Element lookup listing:

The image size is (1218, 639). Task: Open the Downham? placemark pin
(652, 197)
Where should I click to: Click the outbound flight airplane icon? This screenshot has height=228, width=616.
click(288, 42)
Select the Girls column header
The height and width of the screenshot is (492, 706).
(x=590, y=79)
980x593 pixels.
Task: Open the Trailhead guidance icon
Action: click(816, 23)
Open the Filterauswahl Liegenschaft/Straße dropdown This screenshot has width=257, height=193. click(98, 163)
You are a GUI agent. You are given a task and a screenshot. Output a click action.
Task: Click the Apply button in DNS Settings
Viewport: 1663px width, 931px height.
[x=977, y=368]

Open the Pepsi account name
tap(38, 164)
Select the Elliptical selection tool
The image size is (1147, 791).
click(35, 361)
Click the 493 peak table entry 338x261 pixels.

■ AIM
Copy every line of the listing above without changing anything.

■ RIGHT ANSWER
The image size is (1218, 639). Task: Open the Downham? placemark pin
(652, 197)
Where should I click to: Click the outbound flight airplane icon? This screenshot has height=228, width=616.
click(288, 42)
Select the Girls column header
The height and width of the screenshot is (492, 706).
(x=590, y=79)
980x593 pixels.
Task: Open the Trailhead guidance icon
Action: click(816, 23)
Open the Filterauswahl Liegenschaft/Straße dropdown This screenshot has width=257, height=193. click(98, 163)
You are a GUI agent. You are given a task and a screenshot. Output a click action.
Task: Click the Apply button in DNS Settings
Viewport: 1663px width, 931px height.
[x=977, y=368]

Open the Pepsi account name
tap(38, 164)
Select the Elliptical selection tool
The image size is (1147, 791).
click(35, 361)
Click the 493 peak table entry 338x261 pixels.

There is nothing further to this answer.